### ACTIVITY
In the book review, who wrote the introduction to the collection Stories?

### PAGE TEXT
The American Academic Cass R. Sunstein has an interesting argument in his book Republic.com.2.0 Revenge of the Blogs, that the abundance of information, choice, and social networking available on the internet ultimately leads to a more restricted closed culture. For a well functioning system of free expression, Sunstein argues, there are certain requirements that go beyond the absence of government control and censorship; one of these is that people should be exposed to materials that they would not have chosen in advance. “Unplanned, unanticipated encounters are central to democracy itself’. The scope for those unplanned encounters are rapidly being diminished by friendly algorithms that analyse your online activity and focus on things you should, in all probability, like.
In book-selling terms this is nothing new really. With the advent of major chain bookstores we’ve become accustomed to clearly delineated sections – books fit into popular fiction / literary fiction / crime etc and rarely is one allowed to escape the boundaries. Our cultural landscape has long been limited by marketing concerns and shelving logic.
Stories is an apt antidote to this pigeonholing, with its simple, unambiguous title both reassuring and gently polemical. In his very fine introduction Neil Gaiman explains the logic behind the collection, which pulls together writers as diverse as Roddy Doyle, Joyce Carol Oates, Chuck Palahniuk, Diana Wynne Jones, and Carolyn Parkhurst (to name but a few):
“Talking to Al Sarrantonio I realised that I was not alone in finding myself increasingly frustrated with the boundaries of genre: the idea that categories which existed only to guide people around bookshops now seemed to be dictating the kind of stories that were being written. I love the word fantasy for example, but I love it for the almost infinite room it gives an author to play: an infinite playroom, of a sort, in which the only boundaries are those of the imagination. I do not love it for the idea of commercial fantasy. Commercial fantasy, for good or for ill, tends to drag itself through already existing furrows, furrows dug by JRR Tolkien or Robert E.Howard, leaving a world of stories behind it, excluding so much. There was so much fine fiction, fiction allowing free reing to the imagination of the author, beyond the shelves of genre. That was what we wanted to read.”
And so we have a collection that includes much fantasy, plenty of genre props, and heaps of imagination, but the over-riding logic is one of great story-telling (as demonstrated by the dedication, to Alexandre Dumas, Charles Dickens, Mark Twain, Baroness Orczy, and most of all Scheherazade). Crucially it’s also a perfect literary occasion for those unplanned and unanticipated encounters.
Roddy Doyle’s opening story, Blood, is a great example. Doyle, best known perhaps for his keen portrayal of working class Dublin in novels like Paddy Clarke Ha Ha, and The Barrytown Trilogy, is the last person I’d imagine writing a vampire story, and it’s because of his fresh approach to a tired, tired genre that the story works. The story brings the author and the reader out of their respective comfort zones, and is breath-taking as a result.
Other highlights for me were Carolyn Parkhurst’s Unwell, a supernatural tale of twin sisters separated by the grave, whose rhythm and timing brought me back to the best moments of Roald Dahl’s Tales of the Unexpected; Jeffery Deaver’s The Therapist, which managed to mix detective and horror fiction together without a splice, and threw in a wonderfully unreliable narrator at the same time; Kat Howard’s remarkably crafted A Life in Fictions (it’s her first published story), which delves into literary fiction’s devices (helpfully reminding us that it’s not just fantasty or crime fiction that has stock elements) with very pleasing results, and finally Gaiman’s own story The Truth is a Cave in the Black Mountains. Like most of his work, reading a synopsis of the story would hardly have me racing to pull it off the shelves, but reading the first paragraph is enough to be hooked. He is, quite simply, a master storyteller who combines craft and imagination with such a skill that you know you’re in good hands when you suspend your disbelief and dive into his stories.
Criticism? Well, some stories did very little for me – precious few out of the 27 on display -but that may be as much to do with the reader as with the writing. And that’s the risk, when you open up to unplanned encounters – they don’t always go well, but it’s a risk well, well worth taking.

### DATASET ENTRIES
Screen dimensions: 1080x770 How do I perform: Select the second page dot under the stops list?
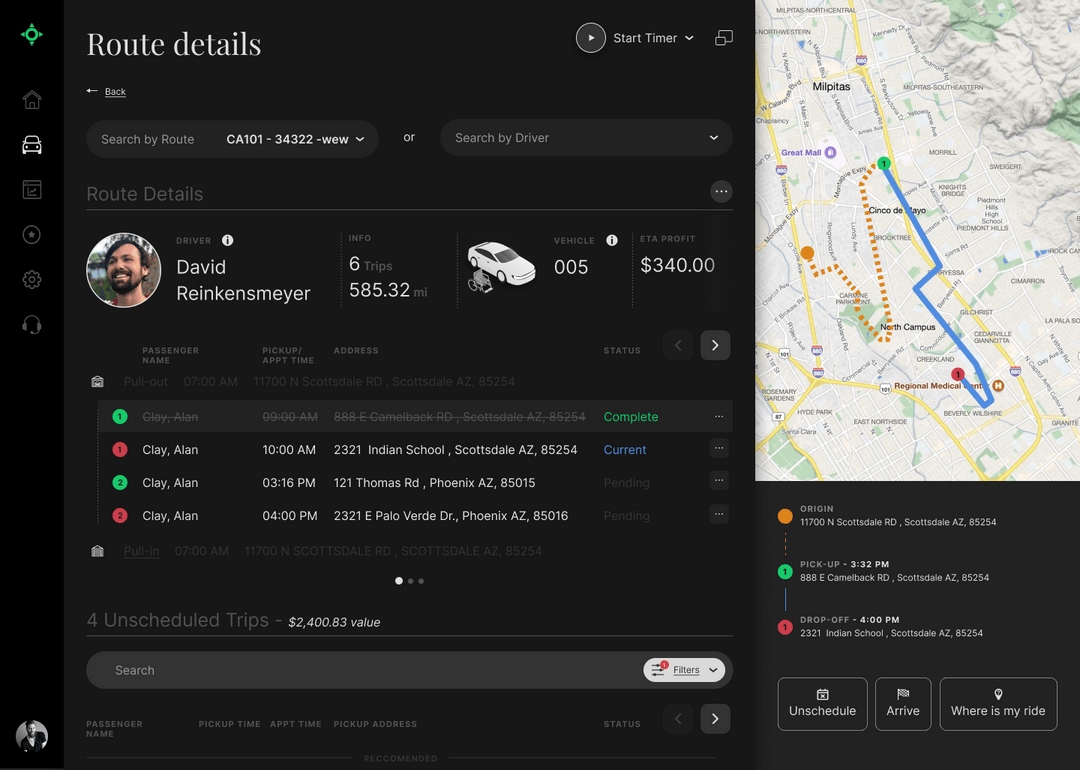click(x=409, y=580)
* * *
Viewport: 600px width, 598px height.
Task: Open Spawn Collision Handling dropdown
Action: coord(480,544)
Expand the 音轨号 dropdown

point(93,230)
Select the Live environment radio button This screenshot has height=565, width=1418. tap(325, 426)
--
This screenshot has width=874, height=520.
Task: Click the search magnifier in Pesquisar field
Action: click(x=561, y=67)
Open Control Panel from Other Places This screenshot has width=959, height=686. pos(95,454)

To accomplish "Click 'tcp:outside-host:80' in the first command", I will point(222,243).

### SOLUTION BELOW
Neil Gaiman